The group said it staged the divisive stunt in order to highlight to highlight the facility’s vulnerability to attacks in addition to calls for better protections against nuclear waste. Known for its daring and often provocative publicity stunts, Greenpeace is lobbying for France to create special bunkers for these spent-fuel waste pools.
The Cattenom power plant is located about 35 kilometers (20 miles) north of the city of Metz and less than 20 kilometers south of the border with Germany and Luxembourg, resulting in the security breach causing concern in the neighboring countries as well.
EDF: stunt proves strength of security detail
France’s state-owned energy giant EDF, which operates the Cattenom nuclear power station, said that the stunt had failed to flag any shortcomings in safety issues, stressing that the environmental activists had been detained eight minutes after entering the site, ensuring the security of the power station as well as their own. Olivier Lamarre, deputy head of EDF’s French nuclear division, said that the Greenpeace activists were cooperative and did not resist arrest.
“Had they been ill-intentioned people, or had there been a doubt about that, things would have happened differently and within a different timeframe,” Lamarre stressed at the time of the security breach. Lamarre added that the activists had “proved nothing, other than that the security detail worked perfectly.”
In a tweet, EDF also highlighted that the activists had failed to reach Cattenom’s so-called “nuclear zone” which is located behind a third barrier.
— EDF Officiel (@EDFofficiel) October 12, 2017
Greenpeace had published a report ahead of the stunt saying the spent-fuel pools of EDF’s nuclear reactors were highly vulnerable as their confinement walls had not been designed with malicious attacks in mind. EDF, however, denied that there were any such risks, stressing that the pools with nuclear waste had been designed to withstand earthquakes and flooding as well as terror attacks.
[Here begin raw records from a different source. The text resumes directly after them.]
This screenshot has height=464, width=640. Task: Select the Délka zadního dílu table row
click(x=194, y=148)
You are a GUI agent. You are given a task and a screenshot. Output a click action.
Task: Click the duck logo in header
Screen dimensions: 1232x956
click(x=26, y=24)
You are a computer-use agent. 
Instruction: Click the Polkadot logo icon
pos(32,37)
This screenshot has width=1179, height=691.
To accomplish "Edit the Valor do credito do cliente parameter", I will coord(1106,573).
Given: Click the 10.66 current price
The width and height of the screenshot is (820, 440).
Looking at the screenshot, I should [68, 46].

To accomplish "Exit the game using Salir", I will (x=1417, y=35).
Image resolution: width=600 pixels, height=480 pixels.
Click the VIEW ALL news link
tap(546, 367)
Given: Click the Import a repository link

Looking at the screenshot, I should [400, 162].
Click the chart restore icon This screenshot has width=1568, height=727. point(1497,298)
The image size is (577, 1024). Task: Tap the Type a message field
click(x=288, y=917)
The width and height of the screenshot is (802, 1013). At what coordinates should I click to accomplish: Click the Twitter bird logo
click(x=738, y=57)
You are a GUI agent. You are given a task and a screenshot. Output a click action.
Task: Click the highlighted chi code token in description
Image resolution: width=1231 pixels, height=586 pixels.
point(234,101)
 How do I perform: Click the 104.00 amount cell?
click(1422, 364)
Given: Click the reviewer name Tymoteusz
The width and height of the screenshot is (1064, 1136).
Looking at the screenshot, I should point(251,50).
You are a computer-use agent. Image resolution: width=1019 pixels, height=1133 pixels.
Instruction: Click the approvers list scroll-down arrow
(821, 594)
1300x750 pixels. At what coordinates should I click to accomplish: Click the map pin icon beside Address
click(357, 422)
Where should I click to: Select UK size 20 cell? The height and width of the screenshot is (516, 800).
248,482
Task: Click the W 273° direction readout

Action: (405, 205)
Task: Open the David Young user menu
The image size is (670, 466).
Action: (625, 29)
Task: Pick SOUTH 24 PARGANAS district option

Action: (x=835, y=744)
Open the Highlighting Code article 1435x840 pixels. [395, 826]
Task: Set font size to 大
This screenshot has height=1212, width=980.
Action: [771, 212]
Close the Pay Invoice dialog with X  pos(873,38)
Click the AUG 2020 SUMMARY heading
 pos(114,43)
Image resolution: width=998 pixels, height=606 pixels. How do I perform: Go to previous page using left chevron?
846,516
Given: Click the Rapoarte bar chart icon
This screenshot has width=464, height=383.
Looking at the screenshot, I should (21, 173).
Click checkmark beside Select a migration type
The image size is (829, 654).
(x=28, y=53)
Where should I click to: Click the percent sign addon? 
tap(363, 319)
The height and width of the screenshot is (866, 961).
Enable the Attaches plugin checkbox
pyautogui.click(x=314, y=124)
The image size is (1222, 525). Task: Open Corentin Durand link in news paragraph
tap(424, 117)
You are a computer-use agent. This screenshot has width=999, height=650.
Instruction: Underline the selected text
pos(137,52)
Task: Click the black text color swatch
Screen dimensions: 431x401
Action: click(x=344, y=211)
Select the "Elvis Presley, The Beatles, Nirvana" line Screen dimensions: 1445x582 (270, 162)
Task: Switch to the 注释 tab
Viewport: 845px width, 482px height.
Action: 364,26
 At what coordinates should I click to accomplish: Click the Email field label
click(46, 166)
Changing attitudes towards nuclear power
The arrests and potential legal consequences after the security breach at Cattenom did not deter Greenpeace from staging a similar publicity stunt just weeks later: 22 activists were arrested on November 28 after entering the Cruas-Meysse nuclear plant in France’s southeastern Ardeche region, which is also operated by EDF. Greenpeace said that the activists were once again trying to point out a lack of safety precautions around spent nuclear fuel pools.
France is ranked as the world’s most nuclear-dependent country, with 58 reactors providing 75 percent of the country’s electricity. The country hosts a total of 63 spent-fuel pools. Environmentalists have long questioned the safety of France’s vast nuclear network, but around a third of all reactors in the country are set to be closed by 2025 under current government plans.
Public support of nuclear power has fallen in line with other European countries following the nuclear disaster at Japan’s Fukushima plant in 2011. Germany decided to completely phase out its nuclear power program by 2022 following the events at Fukushima.